In the first stage, GitLab will attempt to build a container image containing the application code using the provided Dockerfile. The container will be pushed to the internal GitLab registry. Here’s an example of the output you should see in this first stage:

GitLab pipeline build output

Once the container image has been built and pushed, the second stage of the pipeline will attempt to deploy it to Kubernetes for review. If successful, the stage output will display a URL, which you can browse to in order to see the application in action. Here’s an example of the output you should see in this second stage:

GitLab pipeline deployment output

If you browse to the application URL listed in the output, you should see the output of the Node.js app, as shown below:

Example output

To test the CI/CD feature, make a change to the application - for example, update the message “Hello world” in the server.js file to “Aloha world” - and push the change to GitLab.

sed -i 's/Hello world/Aloha world/g' server.js
git add .
git commit -m "Modified message text"
git push origin master

The new commit should trigger the pipeline, causing a new build and deployment to take place, and the new application will be deployed on your cluster for review. As before, check pipeline status in GitLab, wait for it to complete and then browse to the application URL listed in the output of the second stage. You should see the revised output, as shown below:

Example output

At this point, you have successfully created a simple CI/CD pipeline between GitLab and a Kubernetes cluster. You can now continue to enhance it by adding new stages to the Auto DevOps pipeline, modifying how your code is deployed with a custom deployment Helm chart, or configuring pipelines to run on a schedule.

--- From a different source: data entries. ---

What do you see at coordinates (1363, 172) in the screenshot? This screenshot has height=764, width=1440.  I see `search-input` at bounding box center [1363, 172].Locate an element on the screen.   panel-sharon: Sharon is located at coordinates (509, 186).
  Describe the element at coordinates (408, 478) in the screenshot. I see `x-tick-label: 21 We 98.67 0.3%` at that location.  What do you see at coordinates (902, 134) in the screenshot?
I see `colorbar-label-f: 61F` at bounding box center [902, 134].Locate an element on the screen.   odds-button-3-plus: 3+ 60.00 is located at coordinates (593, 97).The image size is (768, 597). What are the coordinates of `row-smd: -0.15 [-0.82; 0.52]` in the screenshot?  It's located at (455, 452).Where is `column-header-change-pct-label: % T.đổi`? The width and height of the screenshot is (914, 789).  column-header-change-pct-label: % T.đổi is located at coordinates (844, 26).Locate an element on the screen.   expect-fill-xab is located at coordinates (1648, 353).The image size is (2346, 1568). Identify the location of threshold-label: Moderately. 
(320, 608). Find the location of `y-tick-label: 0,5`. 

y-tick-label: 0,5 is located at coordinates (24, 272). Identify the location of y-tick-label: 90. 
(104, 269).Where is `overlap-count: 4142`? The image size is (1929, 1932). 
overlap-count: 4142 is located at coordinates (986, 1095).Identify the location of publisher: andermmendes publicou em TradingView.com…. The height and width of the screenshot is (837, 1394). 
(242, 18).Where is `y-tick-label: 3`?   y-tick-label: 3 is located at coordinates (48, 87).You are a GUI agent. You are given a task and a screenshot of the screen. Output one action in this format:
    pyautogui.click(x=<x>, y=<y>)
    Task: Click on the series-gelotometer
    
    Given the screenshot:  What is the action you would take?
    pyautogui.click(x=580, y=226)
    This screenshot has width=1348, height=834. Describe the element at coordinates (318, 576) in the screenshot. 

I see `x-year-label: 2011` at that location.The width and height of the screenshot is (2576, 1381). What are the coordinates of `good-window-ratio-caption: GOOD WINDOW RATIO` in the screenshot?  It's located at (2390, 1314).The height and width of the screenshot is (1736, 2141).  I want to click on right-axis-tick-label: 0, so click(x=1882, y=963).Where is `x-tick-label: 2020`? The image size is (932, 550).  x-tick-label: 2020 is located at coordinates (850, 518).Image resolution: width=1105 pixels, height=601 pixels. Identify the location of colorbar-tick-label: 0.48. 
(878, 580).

To learn more about the topics discussed in this guide, use the links below:

Frequently Asked Questions

What is a CI/CD pipeline?

Continuous integration/continuous delivery pipelines are essential DevSecOps workflows that ensure the security and automation of the software delivery process.

How do you create a CI/CD pipeline in GitLab?

CI/CD pipelines are created using a Bitnami GitLab CE stack and a Kubernetes cluster with GitLab’s Auto DevOps feature. After configuring DNS and SSL for GitLab, configure and active GitLab registry, create a new GitLab project, configure a k8 cluster for the project, enable Auto DevOps, and finally, commit code, test and deploy on GitLab.

How do you integrate Kubernetes with GitLab?

Kubernetes clusters can be integrated and configured safely with GitLab using the GitLab Kubernetes Agent.

How do you deploy a GitLab pipeline?

GitLab pipelines can be executed manually by navigating to ‘Menu > Projects’, selecting ‘CI/CD > Pipelines,’ then selecting ‘Run Pipeline’ with the proper branch, tag, and variables.

How do containerized CI/CD pipelines work with Kubernetes and GitLab?

Containerized CI/CD pipelines are directly integrated into the GitLab platform, allowing existing k8 clusters to be deployed within CI/CD pipeline workloads.